Select Maximum, using filelds from 2 tables

  • I have Database Library, which has a lot of tables and we need 3 tables for quary:

    Table Librarians: field ID, field Surname;

    Table StudentCard: field ID, foreign key on table Librarians and other fields, which we don't use

    Table TeacherCard: field ID, foreign key on table Librarians and other fields, which we don't use

    Query: Select the librarian's surname, which gave the most count of books.

    I know, how to resolve, when i took datas only from one table, e. g. TeacherCard

    SELECT TOP 1 WITH TIES Librarians.LastName, MAX(Librarians.CountOfBooks) AS Books FROM

    (SELECT L.LastName, COUNT(*) AS CountOfBooks FROM Libs L, T_Cards T

    WHERE T.Id_Lib IN (SELECT L.Id)

    GROUP BY L.LastName) AS Librarians

    GROUP BY Librarians.LastName

    ORDER BY MAX(Librarians.CountOfBooks) DESC

    GO

    I dont know, how to use datas from TeacherCard and from StudetnCard at the same time. Please, help to write this quary.

  • Would you be able to provide some DDL and sample data for this?

    What data are you looking to use from the other 2 tables?

  • A resolved yet !

  • koles2004 (6/11/2015)


    A resolved yet !

    You've found a solution? If so, please share it.

  • I have 2 right variants: big and small.

    Small variant:

    SELECT TOP 1 WITH TIES LastName, COUNT (*) AS [count] FROM

    (SELECT LastName FROM Libs L, S_Cards S

    WHERE S.id_lib = L.id

    UNION ALL

    SELECT LastName FROM Libs L, T_Cards T

    WHERE T.id_lib = L.id) As Res

    GROUP By LastName

    ORDER BY [count] DESC

  • I would encourage you to change the way you write JOINs. That syntax is the old way and can become confusing with more complex queries and develop into unwanted cartesian products.

    Here's an alternative using a more recent format for JOINs.

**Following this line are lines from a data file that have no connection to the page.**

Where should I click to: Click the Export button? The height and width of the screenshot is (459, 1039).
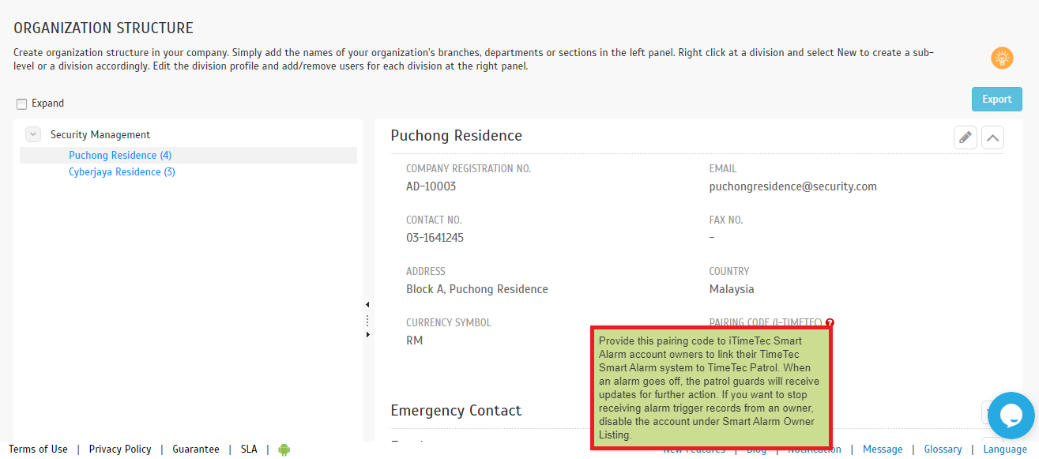[997, 99]
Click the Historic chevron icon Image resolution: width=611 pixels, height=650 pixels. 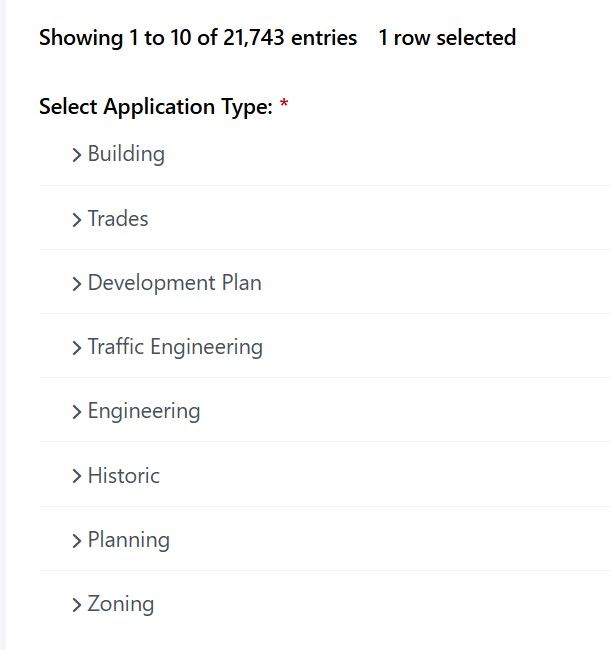pos(77,476)
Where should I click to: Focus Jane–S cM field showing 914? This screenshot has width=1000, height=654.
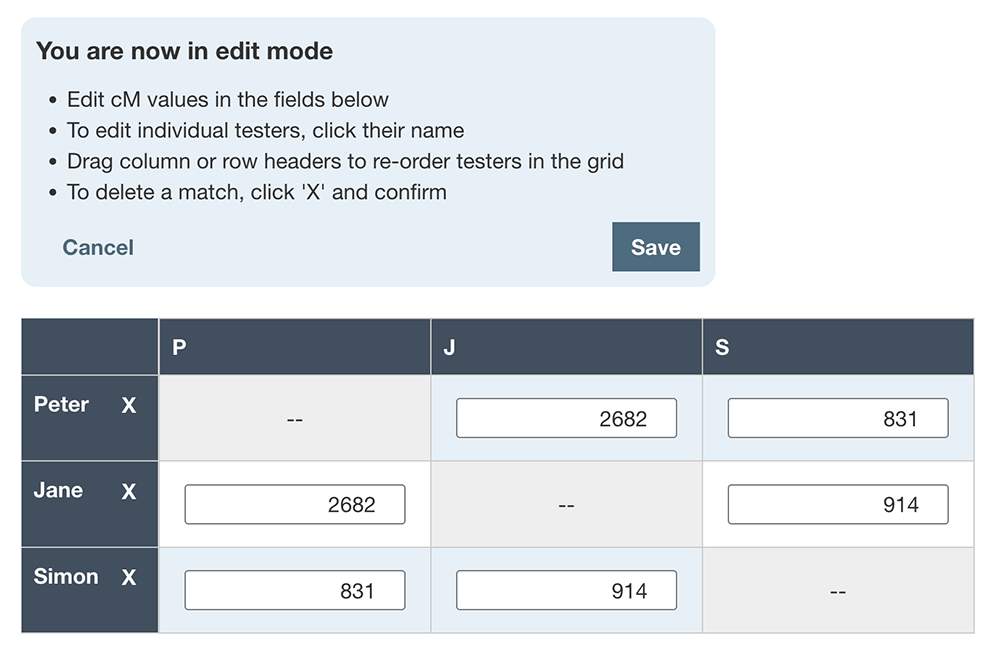click(x=837, y=504)
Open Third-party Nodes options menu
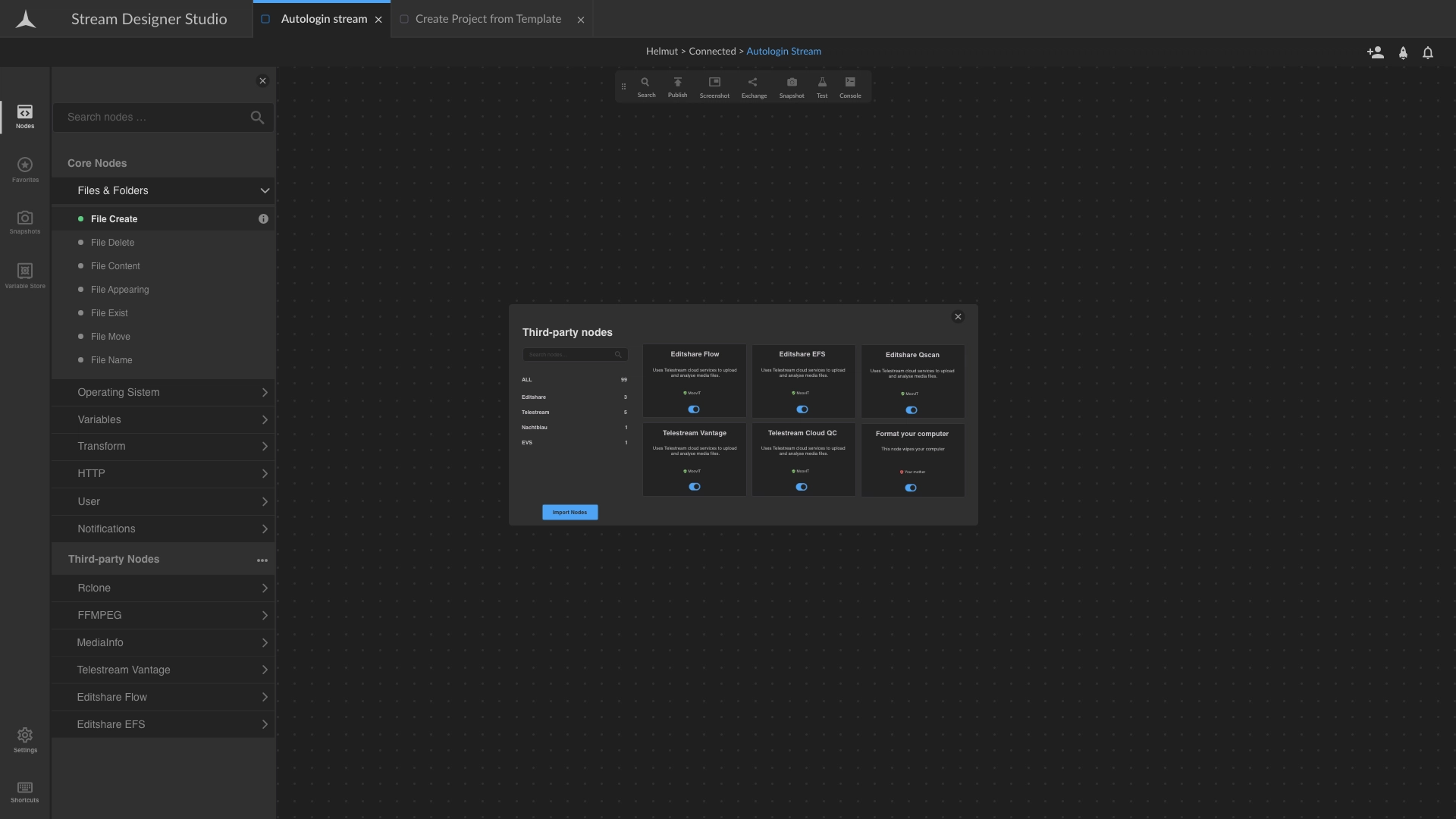Screen dimensions: 1456x819 pos(262,560)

    SELECT TOP 1 WITH TIES

    LastName,

    COUNT (*) AS [count]

    FROM

    (SELECT LastName

    FROM Libs L

    JOIN S_Cards S ON S.id_lib = L.id

    UNION ALL

    SELECT LastName

    FROM Libs L

    JOIN T_Cards T ON T.id_lib = L.id) As Res

    GROUP By LastName

    ORDER BY [count] DESC

    After stating that, I would reduce the number of times the Librarians table is read by implementing something like this:

    SELECT TOP 1 WITH TIES

    L.LastName,

    SUM(Res.CountOfBooks) AS [count]

    FROM Libs L

    JOIN (SELECT S.id_lib, COUNT(*) CountOfBooks

    FROM S_Cards S

    GROUP BY S.id_lib

    UNION ALL

    SELECT T.id_lib, COUNT(*) CountOfBooks

    FROM T_Cards T

    GROUP BY T.id_lib) As Res ON L.id = Res.id_lib

    GROUP By LastName

    ORDER BY [count] DESC

    Luis C.
    General Disclaimer:
    Are you seriously taking the advice and code from someone from the internet without testing it? Do you at least understand it? Or can it easily kill your server?

    How to post data/code on a forum to get the best help: Option 1 / Option 2
  • I wanna specify: the second your variant is faster than first ?

  • koles2004 (6/11/2015)


    I wanna specify: the second your variant is faster than first ?

    I can't assure that it's faster or better. The only way to ensure that is by testing over a significant number of rows. That said, I have better expectations on the performance of the second query.

    Luis C.
    General Disclaimer:
    Are you seriously taking the advice and code from someone from the internet without testing it? Do you at least understand it? Or can it easily kill your server?

    How to post data/code on a forum to get the best help: Option 1 / Option 2
  • Both variants are right for my task )

    I like more my variant and your first variant.

    Your second variant i dont like )

  • koles2004 (6/11/2015)


    Both variants are right for my task )

    I like more my variant and your first variant.

    Your second variant i dont like )

    Any reason to that?

    Luis C.
    General Disclaimer:
    Are you seriously taking the advice and code from someone from the internet without testing it? Do you at least understand it? Or can it easily kill your server?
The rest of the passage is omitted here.